On schedule, two days later, we slid through the breakwater and headed for the open sea. It was after dark when we reached deep water. Though the report had told us that the ship could take anything, most of us were more than dubious. Swaddled in lifejackets, a half dozen of us congregated in the officers’ wardroom to spend the night. Ensign Dan Minnich, a tall good-natured chap, veteran of the Murmansk run, did his best to increase our uneasiness. Over and over again he declared that the “metacentric center was too high” and “When she tips, you fellows’ll see.” Bosun Trippler, an old-time Navy man, was inclined to agree with him. After four hours of uneventful cruising, without so much as a 10-degree roll, three of us trooped off to bed. But Dan and Trippler remained where they were sitting. The last thing I heard as I left was Dan saying, “Tripp, I’ll bet I beat you to the weather deck when she tips.”

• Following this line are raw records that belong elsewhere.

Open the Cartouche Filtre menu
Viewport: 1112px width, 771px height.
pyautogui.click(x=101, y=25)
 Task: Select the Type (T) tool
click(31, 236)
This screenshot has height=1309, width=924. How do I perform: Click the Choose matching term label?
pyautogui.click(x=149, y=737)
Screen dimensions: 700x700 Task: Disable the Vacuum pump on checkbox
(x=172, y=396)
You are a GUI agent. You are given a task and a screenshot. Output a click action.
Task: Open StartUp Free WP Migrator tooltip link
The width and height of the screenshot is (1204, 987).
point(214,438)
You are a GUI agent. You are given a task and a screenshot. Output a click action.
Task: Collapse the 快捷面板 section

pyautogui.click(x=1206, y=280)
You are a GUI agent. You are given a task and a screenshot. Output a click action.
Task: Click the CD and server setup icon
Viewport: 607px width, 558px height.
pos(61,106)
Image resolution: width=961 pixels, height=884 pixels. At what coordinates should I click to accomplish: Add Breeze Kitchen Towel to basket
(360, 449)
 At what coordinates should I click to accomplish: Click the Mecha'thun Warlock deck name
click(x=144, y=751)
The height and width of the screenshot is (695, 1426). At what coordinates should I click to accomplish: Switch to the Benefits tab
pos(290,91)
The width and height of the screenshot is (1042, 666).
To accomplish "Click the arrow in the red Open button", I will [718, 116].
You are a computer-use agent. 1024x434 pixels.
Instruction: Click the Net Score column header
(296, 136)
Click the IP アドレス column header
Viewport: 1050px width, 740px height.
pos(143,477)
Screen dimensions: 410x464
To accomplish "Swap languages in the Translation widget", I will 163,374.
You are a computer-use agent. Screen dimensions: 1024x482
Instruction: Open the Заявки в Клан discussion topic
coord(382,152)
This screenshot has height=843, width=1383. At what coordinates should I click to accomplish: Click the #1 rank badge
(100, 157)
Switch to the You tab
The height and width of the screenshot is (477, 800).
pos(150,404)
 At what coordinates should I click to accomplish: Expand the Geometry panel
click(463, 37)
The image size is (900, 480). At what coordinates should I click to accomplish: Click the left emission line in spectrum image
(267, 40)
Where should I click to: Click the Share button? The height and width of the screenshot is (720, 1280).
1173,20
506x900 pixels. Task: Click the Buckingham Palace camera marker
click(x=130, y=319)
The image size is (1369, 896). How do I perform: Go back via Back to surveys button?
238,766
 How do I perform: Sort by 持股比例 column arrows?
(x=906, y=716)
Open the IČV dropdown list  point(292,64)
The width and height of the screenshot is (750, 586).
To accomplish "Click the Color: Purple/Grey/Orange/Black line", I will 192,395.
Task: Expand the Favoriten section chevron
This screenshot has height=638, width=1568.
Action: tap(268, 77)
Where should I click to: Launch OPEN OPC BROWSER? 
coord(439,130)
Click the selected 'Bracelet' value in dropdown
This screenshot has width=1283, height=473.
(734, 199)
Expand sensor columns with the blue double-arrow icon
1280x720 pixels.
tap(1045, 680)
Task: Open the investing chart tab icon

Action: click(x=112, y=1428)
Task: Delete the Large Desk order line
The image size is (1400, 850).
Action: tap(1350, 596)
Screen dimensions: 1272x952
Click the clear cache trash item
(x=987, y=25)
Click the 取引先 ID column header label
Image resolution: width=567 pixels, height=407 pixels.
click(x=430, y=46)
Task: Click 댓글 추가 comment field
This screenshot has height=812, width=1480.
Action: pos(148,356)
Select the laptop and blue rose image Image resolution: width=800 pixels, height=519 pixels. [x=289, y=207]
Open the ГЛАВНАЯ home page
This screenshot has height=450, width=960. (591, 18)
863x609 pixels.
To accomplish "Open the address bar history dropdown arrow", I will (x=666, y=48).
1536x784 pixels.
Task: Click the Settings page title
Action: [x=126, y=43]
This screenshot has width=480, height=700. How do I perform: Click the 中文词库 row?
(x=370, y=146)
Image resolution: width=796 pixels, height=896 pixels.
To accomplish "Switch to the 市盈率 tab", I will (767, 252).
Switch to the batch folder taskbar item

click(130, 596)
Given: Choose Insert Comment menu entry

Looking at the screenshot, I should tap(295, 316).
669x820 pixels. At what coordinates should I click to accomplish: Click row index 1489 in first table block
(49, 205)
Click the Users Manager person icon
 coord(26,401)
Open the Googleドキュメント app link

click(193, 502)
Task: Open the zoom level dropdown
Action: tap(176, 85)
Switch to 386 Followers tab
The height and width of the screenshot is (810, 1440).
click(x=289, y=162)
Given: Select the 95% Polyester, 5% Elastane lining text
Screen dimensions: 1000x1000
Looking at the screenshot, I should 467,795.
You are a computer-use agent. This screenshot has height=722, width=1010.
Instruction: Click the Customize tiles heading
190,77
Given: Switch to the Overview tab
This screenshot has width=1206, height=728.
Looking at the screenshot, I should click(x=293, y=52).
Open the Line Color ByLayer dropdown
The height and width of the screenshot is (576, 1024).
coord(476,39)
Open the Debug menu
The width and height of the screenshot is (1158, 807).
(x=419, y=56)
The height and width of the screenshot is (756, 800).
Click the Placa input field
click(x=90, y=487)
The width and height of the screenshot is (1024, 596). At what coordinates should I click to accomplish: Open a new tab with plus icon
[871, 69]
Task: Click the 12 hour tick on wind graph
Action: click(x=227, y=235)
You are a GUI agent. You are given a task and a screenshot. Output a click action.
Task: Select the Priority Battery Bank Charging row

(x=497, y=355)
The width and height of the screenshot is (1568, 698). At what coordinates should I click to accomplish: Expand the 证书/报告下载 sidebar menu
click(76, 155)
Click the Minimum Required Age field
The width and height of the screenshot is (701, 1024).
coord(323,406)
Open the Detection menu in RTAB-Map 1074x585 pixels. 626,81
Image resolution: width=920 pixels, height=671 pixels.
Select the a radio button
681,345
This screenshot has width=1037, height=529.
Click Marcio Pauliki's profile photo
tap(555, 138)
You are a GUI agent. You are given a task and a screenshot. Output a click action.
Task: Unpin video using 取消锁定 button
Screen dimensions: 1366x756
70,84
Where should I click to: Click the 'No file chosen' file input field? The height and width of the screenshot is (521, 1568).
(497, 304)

The Doyen’s initiation was not without real excitement. During our trial run just outside San Diego, all of us were at our battle stations for gunfire practice. Firing was fast, noisy, and continuous, but not too accurate. Almost at the close of the drill, two of the three-inch-fifties got overheated and jammed with live shells still in their partially opened breeches. The condition was immediately reported to the bridge, and the order to cease firing was given.

I watched what happened next. Chief Gunner’s Mate Capo and Gunner’s Mate “Ace” Parker gingerly approached the guns. While one pulled back on the breech mechanism, the other tugged at the shell. The first came out easily and Capo tossed it overboard. The second, however, was firmly lodged. Grabbing up a small crowbar, Capo slid the point behind the rim of the shell and began to pry it out. This was really dangerous; should the shell be exploded by the heat of the gun; the two men wouldn’t have a chance. But the shell finally worked loose into the hands of Ace Parker. We were standing so silently that we could all hear the plop as the shell dropped into the sea. That afternoon at Captain’s Mast both men were awarded Letters of Commendation. This was Capo’s second decoration; he already held the Silver Star for heroism on the cruiser Northampton.

During that same run the damage control officer conducted a test of the firefighting apparatus of the ship. Because of a mechanical defect in the control system, a carbon dioxide extinguisher was mistakenly set off in the after engine room. The engineers on boiler watch in the lower level of the room, unaware of the accumulation of the gas, continued working until they were overcome.

When the engine room failed to respond to a signal from the bridge, the trouble was detected. There wasn’t time to outfit a rescue party with oxygen masks. Three engineers on the upper level of the engine room volunteered to attempt to bring out their unconscious shipmates. They crawled down the ladder, fighting for breath at each step, and managed to locate the victims. With the men hung limply over their shoulders, the three engineers worked their way back up to the top of the ladder. Oden V. Hayes, C. L. Greenwood, and J. T. Strauss were later given the Navy and Marine Corps Medal.

By the middle of July the ship was beginning to possess a definite “soul and spirit.” Like the intricate engine-room parts, we, her crew, were at last becoming broken in to smooth teamwork. Morale was high and all of us were waiting for the day when we would at last see real action. We felt that time was not very far distant. Even the bootblack boys in San Diego knew that the complete retaking of the Aleutians was about to commence. It was no surprise, then, when the official announcement came: “All departments make ready for sea.”